- [TASK]: What is needed here is every line of the records that includes "agent".

- [ENTRIES SHOWN]:

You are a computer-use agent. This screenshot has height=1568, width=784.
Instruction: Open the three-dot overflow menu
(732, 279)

---

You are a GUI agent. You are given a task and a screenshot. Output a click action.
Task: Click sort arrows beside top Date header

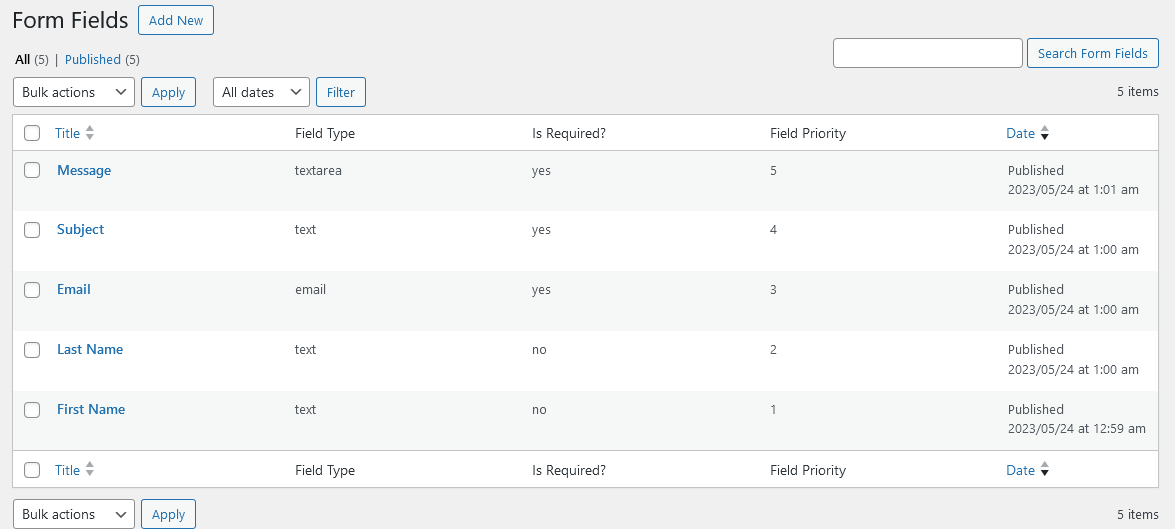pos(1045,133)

* * *

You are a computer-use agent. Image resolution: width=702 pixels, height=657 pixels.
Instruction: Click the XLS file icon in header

- [ANSWER SPACE]:
You are a computer-use agent. This screenshot has height=1568, width=784.
You are a GUI agent. You are given a task and a screenshot. Output a click action.
You are a computer-use agent. Image resolution: width=702 pixels, height=657 pixels.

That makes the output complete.